### GIVEN TASK A
According to the photography notes below, what camera was the wren digiscoped with?
### GIVEN TASK B
Extend the photography notes below, picking up after their final sentence.

### PASSAGE PROVIDED
============================================================

Technically it might be very difficult to capture this image with a DSLR’s larger sensor, but the small sensor on the SX20IS, combined with the short focal length lens at its shortest setting, even at an f-stop of 2.8, yields amazing depth and clarity. And, the SX20s Landscape program hits the exposure just right for post processing for major drama.
Canon SX20IS at 28mm equivalent. F2.8 @ 1/1250 @ ISO 80. Landscape program.
In Lightroom, Recovery for the sky, Fill Light for the foreground. Blackpoint right. Added Clarity and Vibrance. Sharpen landscape preset.
From Around Home 2010.
This wren was high in a tree at Vaill Point Park, one of St. Johns County, Florida’s little pocket reserves. We had an amazing morning there which included a Great Blue Heron rookery and a Barred Owl, besides this wren.
I don’t know what is going on with the wing feather. It appears to have exploded. Whatever it was, it was not bothering the wren much, as it was singing up a storm.
Digiscoped with the Canon SD1400IS on Programmed auto behind the eyepiece of the Zeiss Diascope 65FL. Equivalent focal length of the combination was just over 2000mm. Exif data shows f5 @ 1/80th @ ISO 200. Limiting f-stop based on the scope was f5.5.
In Lightroom, Recovery for the background highlights. A bit of Fill Light for the shadowed parts of the bird. Blackpoint just slightly right. Added Clarity and a smidge of Vibrance. Auto White Balance to tame the yellow from the Canon’s Auto WB in this light. Sharpen landscape preset.
From St. Augustine FL 2010.
And here, just to prove the singing part, is a bit of video.

============================================================

[Dataset rows]
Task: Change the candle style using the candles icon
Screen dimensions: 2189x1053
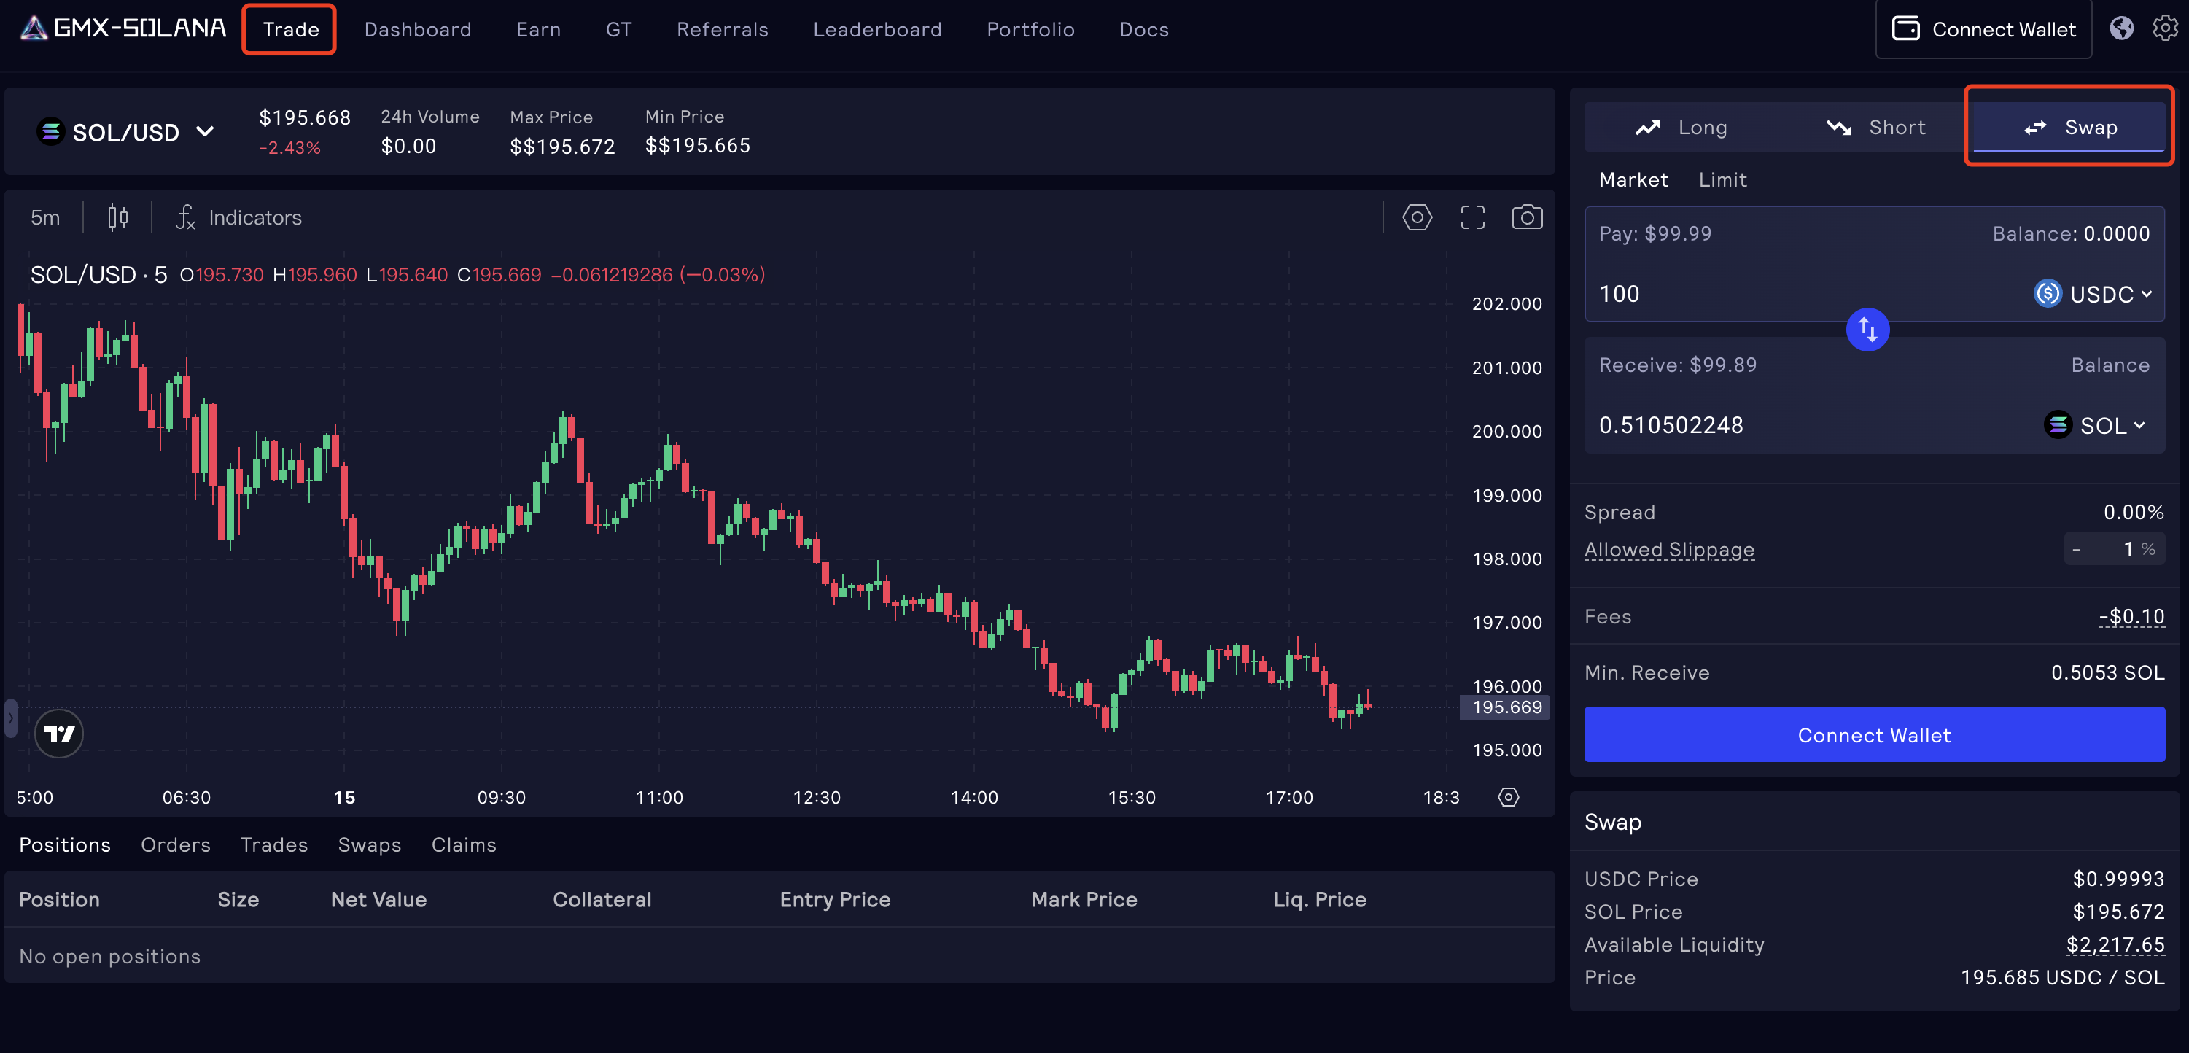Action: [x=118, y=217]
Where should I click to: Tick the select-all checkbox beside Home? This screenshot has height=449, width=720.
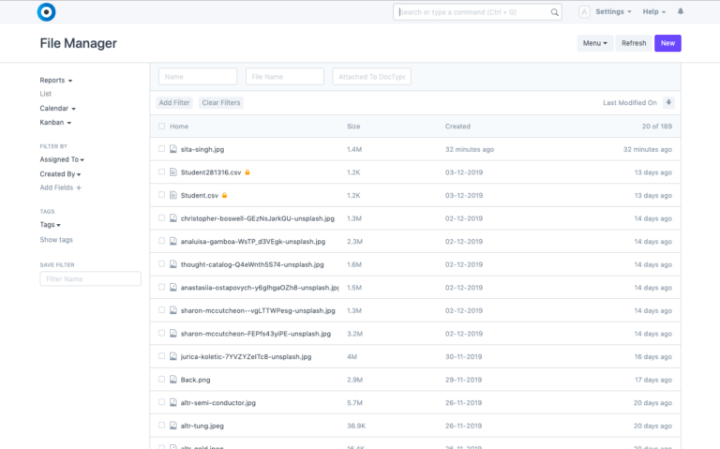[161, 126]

============================================================

### EXERCISE RESULT A
The Canon SD1400IS, set to Programmed auto behind the eyepiece of the Zeiss Diascope 65FL.

### EXERCISE RESULT B
Wild Strawberry
I still have several images from St Augustine I want to share, and I will get to them I am sure, but I want to give you a break from birds 🙂 . Suddenly the yard, and every vacant patch of waste ground, is covered with Wild Strawberry blooms. Such promise. Unfortunately I never see berries on these plants. I think something eats them long before they ripen. This plant is in our yard and is presented here 1/3 again life-sized (at least on my 1366×768 screen). The camera was sitting on the ground and I was using the flip out LCD for composition. The flower was actually inside the lens hood. 🙂 The late overcast day provided gentle indirect light. Perfect.
(Due to the vagaries of SmugMug, if you click the image to see a larger version, depending on your screen resolution, it may actually display smaller. You can use the size controls at the top of the window to see larger sizes.)
Canon SX20IS at 28mm and Super Macro. F2.8 @ 1/1000th @ ISO 200. Programmed auto.
In Lightroom, a small amount of Recovery for the whites. Blackpoint slightly right. Added Clarity and Vibrance. Sharpen landsccape preset. Cropped slightly from the left for composition.
Believe it or not, I am actually coming to the end of my series from the trip to St Augustine. One, maybe two more, Pics of the Day.
For today, lets do Roseate Spoonbills. I did a similar set from Merritt Island in January. Spoonbills, in all the splendor of full breeding plumage, were abundant at the Alligator Farm this year. In the past the most I have ever seen at the same time is 2. This year there at least 20. I don’t think any bird has more spectacular breeding plumage. It is so vivid, and so unlikely!
Add with the Canon SX20IS. All in Programmed auto.
1) 560mm @ f5.7 @ 1/1250 @ ISO 160
2) 560mm @ f5.7 @ 1/1250 @ ISO 80
3) 470mm @ f5.7 @ 1/1000 @ ISO 100
4) 470mm @ f5.7 @ 1/1000 @ ISO 125
Similar treatment in Lightroom. A touch of Recovery and Fill Light. Blackpoint right. Added Clarity and just a tiny amount of Vibrance. Sharpen landscape preset.
And finally, a little video.
See me. I come with my plumage all asplender and carrying the down-payment on a nest!
Of course you see a lot of nesting behavior at the St Augustine Alligator Farm rookery. This Great Egert had landed on a branch above the nest and was displaying, as well as carrying substantial offering. That is a bit unusual. Generally the male comes right into the nest with material. Maybe he and his lady had had a tiff? Or maybe she was saying “Now where am I supposed to put that thing. I mean, look at the size of it!” Sorry. It is almost impossible not to anthropomorphize when dealing with nesting birds.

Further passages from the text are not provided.